Williams’ career in publishing has been varied—originally joining Lonely Planet as a commissioning editor in Melbourne, she then left to complete a Masters of Publishing from RMIT University Melbourne before moving into children’s books, working at the Five Mile Press and then Templar. After a few years she moved to Phaidon to be its first ever commissioning editor for children’s. A career highlight was returning to Templar last year as publisher, and setting up its new imprint Big Picture Press, which will launch this month with partners in eight territories.

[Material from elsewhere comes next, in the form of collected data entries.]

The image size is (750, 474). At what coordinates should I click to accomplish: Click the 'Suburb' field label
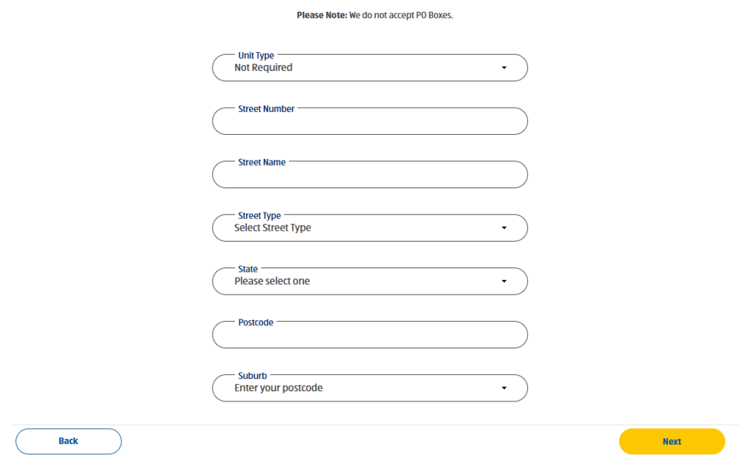(x=252, y=376)
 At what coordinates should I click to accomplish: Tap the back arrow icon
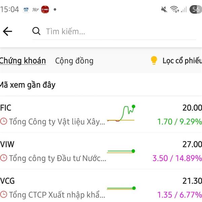[7, 32]
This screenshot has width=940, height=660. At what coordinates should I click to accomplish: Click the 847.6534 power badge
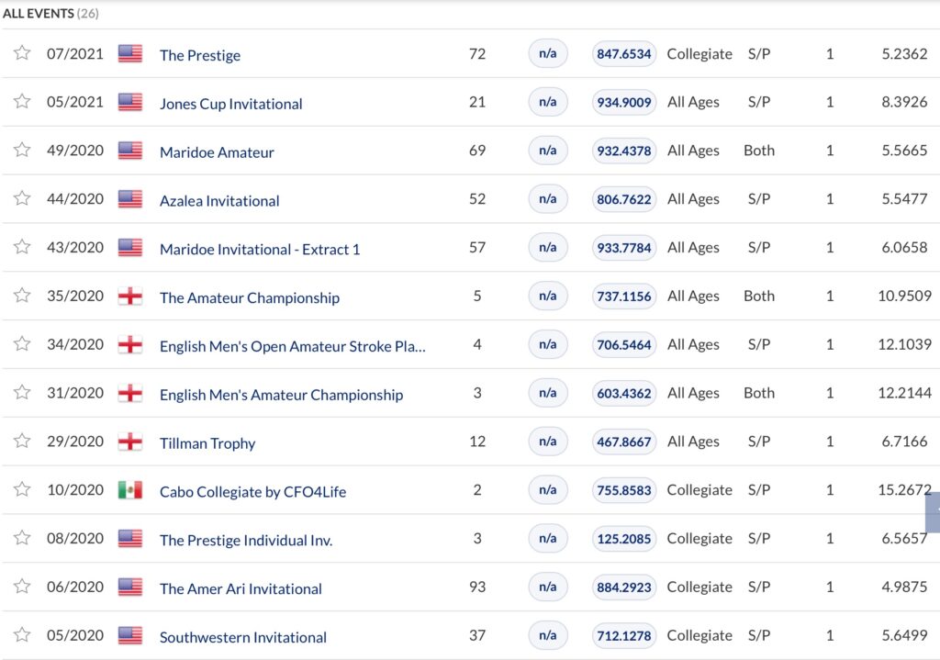624,54
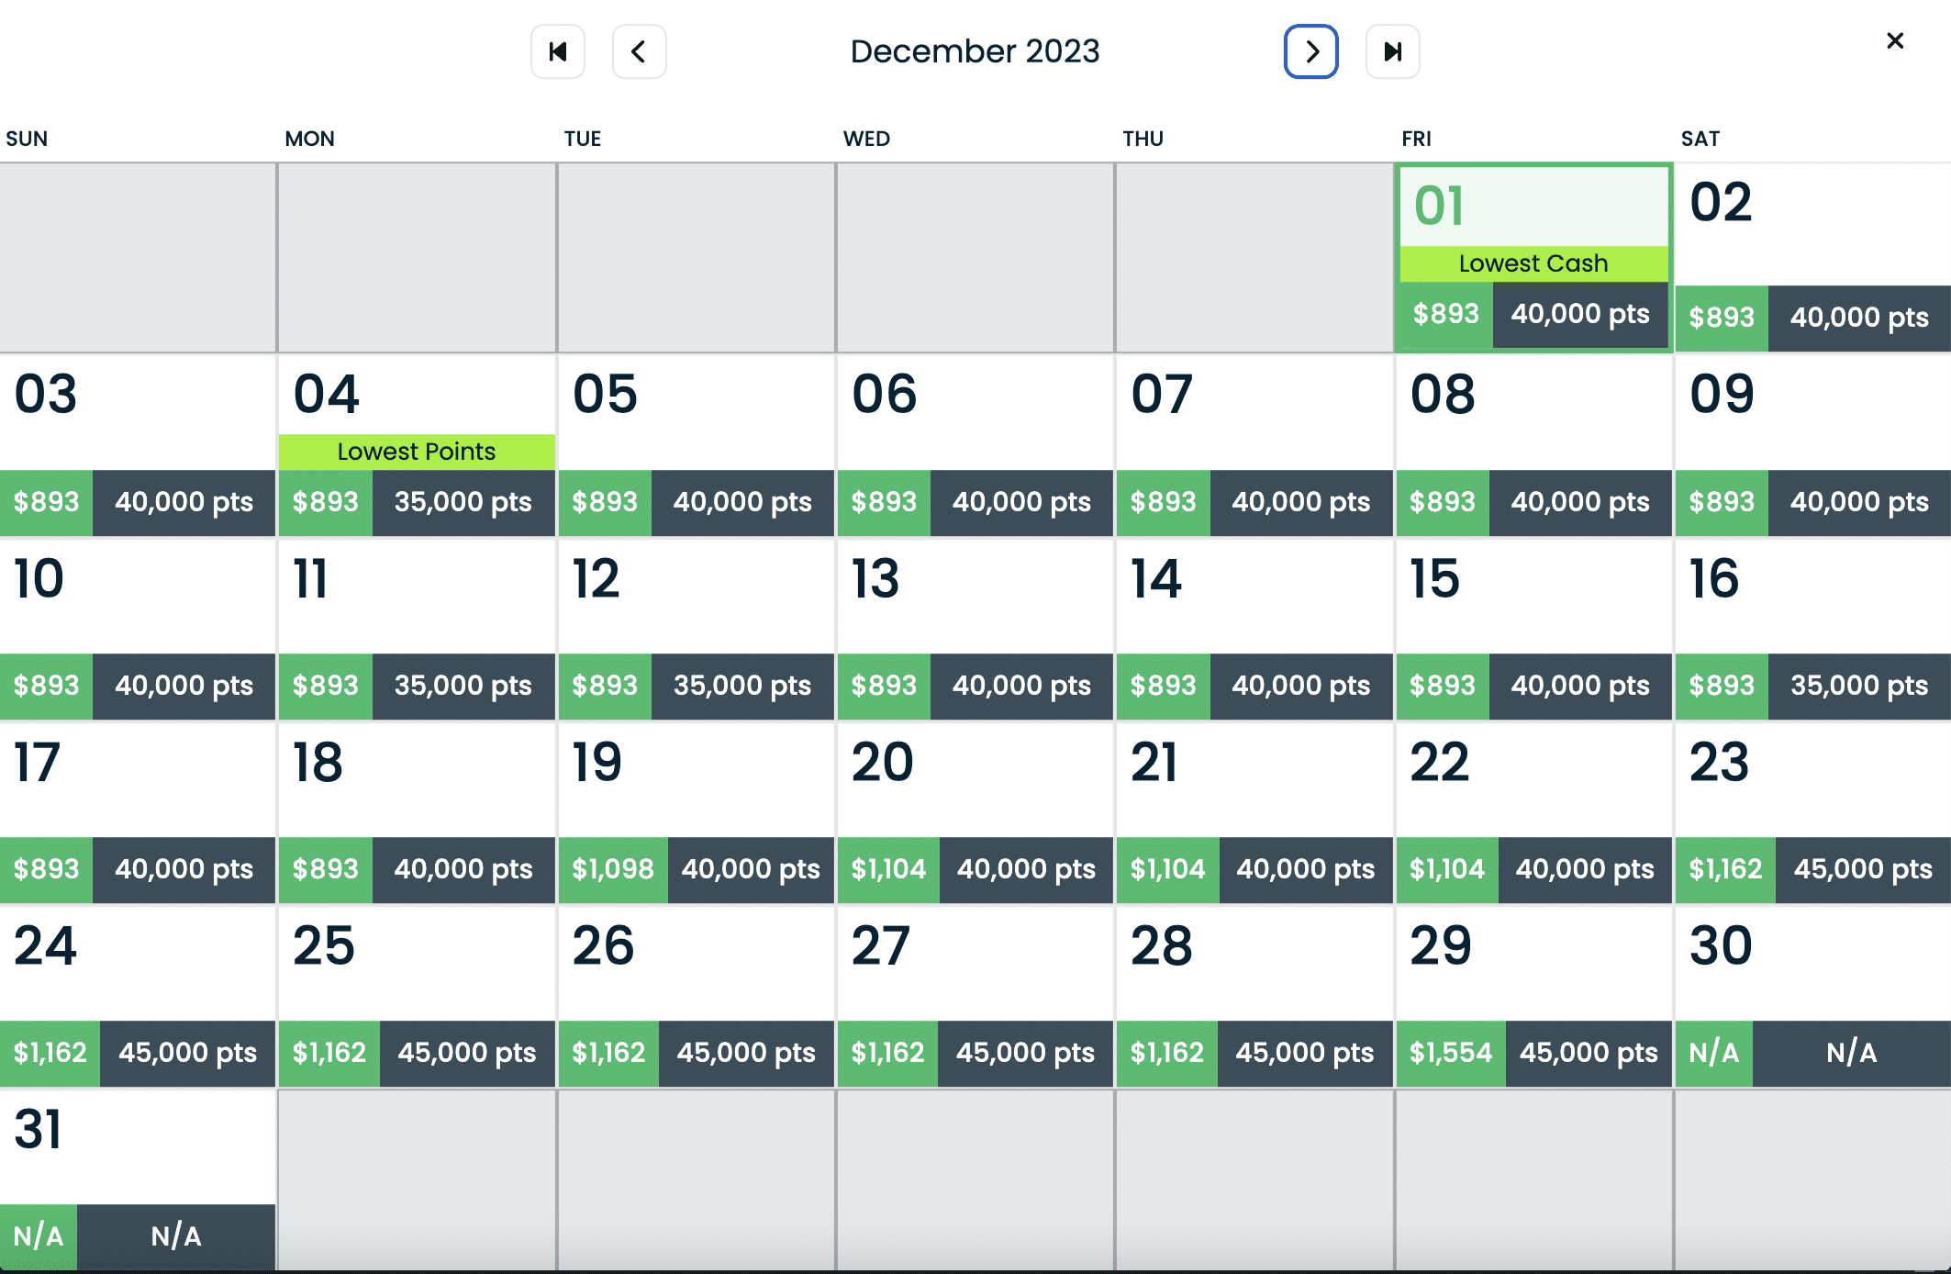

The year ahead “At Templar, we just want to continue celebrating the physical book, keeping the illustrations contemporary and design standards high.”

Camilla Wray
Darley Anderson Literary Agency, agent

Wray showed her star qualities immediately upon joining Darley Anderson as an assistant in 2007, finding both Chris Carter and Helen Grant in the slush pile. She continued that astute talent spotting—with a particular eye for crime—after becoming a full agent, with clients including A J Cross, James Carol and Sean Slater. She says: “It’s gratifying to progress in your career, as it takes time for crime writers to build an audience.” A particular goal for the future for Wray—and her colleague Clare Wallace—is a concerted effort to expand the agency’s children’s list.
Career highlight
“Today has been a good day—Tim Weaver’s Never Coming Back has just been put on the Richard & Judy Book Club.”